Ma questi sono fragili ricordi domestici. L’amore per il cinema – per tutto il cinema – mi viene da lì: da quelle sale affollate, da quelle sedie scomode, dall’improvviso silenzio che precede il fascio di luce sullo schermo. Ogni film era una storia, e dietro la storia si affollavano migliaia di altre storie: i registi e gli attori, i romanzi e le sceneggiature, le colonne sonore, i protagonisti e i comprimari. Adoravo il dolce strabismo di Karen Black, conoscevo a memoria tutta la straordinaria filmografia di Robert Altman, amavo il mitico e ormai dimenticato “Chi è Harry Kellermann e perché parla male di me?” Ricordavo – ricordo ancora – il nome della bionda conturbante protagonista di “Cane di paglia”, mi commuovevo davanti all’incedere lento di western crepuscolari come “La ballata di Cable Hogue”.

Siamo invecchiati insieme, io e quelle mille figurine. Per farla breve: al cinema non si va più. Le cinque sale cittadine del mio antico paesone sono ormai trasformate in negozi e autorimesse. Il vecchio, nobile Marraccini è chiuso da anni, gli austeri portoni sbarrati da barriere di compensato: immagino che il grande palazzo non trovi un compratore, come un gentiluomo decaduto. Mi chiedo: e quel soffitto che si spalancava nei nostri pomeriggi primaverili?

In città – o meglio: alle estreme e opposte periferie della città – sfolgorano nella notte due multisale ormai vetuste che proiettano tre sere a settimana le stesse identiche pellicole: in gran parte spazzatura e botte da orbi per adolescenti. All’ingresso ti prende alla gola il lezzo rancido e mieloso del pop corn, alle casse c’è folla e frastuono, nelle sale un silenzio funebre e tre o quattro spettatori stravaccati sulle poltrone. Provateci voi, a proiettare “Chi è Harry Kellerman e perché parla male di me?”

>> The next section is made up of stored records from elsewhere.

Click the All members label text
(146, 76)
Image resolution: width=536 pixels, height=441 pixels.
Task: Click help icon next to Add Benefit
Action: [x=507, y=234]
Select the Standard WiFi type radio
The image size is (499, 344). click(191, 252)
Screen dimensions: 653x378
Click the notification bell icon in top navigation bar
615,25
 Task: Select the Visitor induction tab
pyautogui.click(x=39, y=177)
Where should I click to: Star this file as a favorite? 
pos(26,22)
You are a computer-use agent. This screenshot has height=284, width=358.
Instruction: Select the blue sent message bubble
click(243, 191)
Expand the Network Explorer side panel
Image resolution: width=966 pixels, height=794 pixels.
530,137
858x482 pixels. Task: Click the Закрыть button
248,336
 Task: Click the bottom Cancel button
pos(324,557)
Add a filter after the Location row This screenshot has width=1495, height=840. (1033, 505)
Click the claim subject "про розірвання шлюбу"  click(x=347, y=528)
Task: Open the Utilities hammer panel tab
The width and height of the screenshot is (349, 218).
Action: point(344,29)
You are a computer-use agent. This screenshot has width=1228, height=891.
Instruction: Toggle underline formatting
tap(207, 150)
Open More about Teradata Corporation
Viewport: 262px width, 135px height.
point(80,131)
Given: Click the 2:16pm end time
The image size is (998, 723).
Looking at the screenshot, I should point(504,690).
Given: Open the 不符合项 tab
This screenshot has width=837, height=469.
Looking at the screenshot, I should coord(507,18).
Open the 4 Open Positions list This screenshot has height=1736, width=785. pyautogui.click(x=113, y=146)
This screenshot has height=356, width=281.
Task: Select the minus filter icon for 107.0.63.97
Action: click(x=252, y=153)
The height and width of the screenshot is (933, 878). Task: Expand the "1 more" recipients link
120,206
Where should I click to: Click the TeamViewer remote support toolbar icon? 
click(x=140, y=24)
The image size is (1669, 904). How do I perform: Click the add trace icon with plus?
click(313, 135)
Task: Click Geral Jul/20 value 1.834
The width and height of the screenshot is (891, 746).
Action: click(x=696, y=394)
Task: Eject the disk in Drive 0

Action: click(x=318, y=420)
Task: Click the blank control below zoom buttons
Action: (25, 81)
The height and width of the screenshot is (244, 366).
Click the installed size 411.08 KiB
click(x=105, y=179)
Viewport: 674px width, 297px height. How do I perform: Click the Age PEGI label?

Ci resta - a noi irriducibili – uno sgangherato cineclub nei pressi della stazione. Le sedie sono scomode, lo schermo angusto. Ogni anno sembra essere l’ultimo e ogni anno miracolosamente – eroicamente - la programmazione riprende. Nelle serate d’inverno e nei pomeriggi domenicali ci ritroviamo lì, appollaiati su cigolanti sedili di legno. Siamo ormai un club: anziani, ma pur sempre aggiornati sulle novità dello schermo e dei Festival. Kaurismaki, Ozòn, i coreani che vanno tanto di moda, i vincitori di Cannes e degli Oscar. Posso dirlo che “The brutalist” mi ha annoiato e indispettito? Più o meno siamo tutti lì, reduci dei nostri sogni, e pronti a sognare ancora. Non c’è Carlo, che alla fine si laureò in giurisprudenza – uso il passato remoto – e che ora vive a Firenze, nonno amato di due splendide nipotine. Chissà se ha ancora tempo per andare al cinema.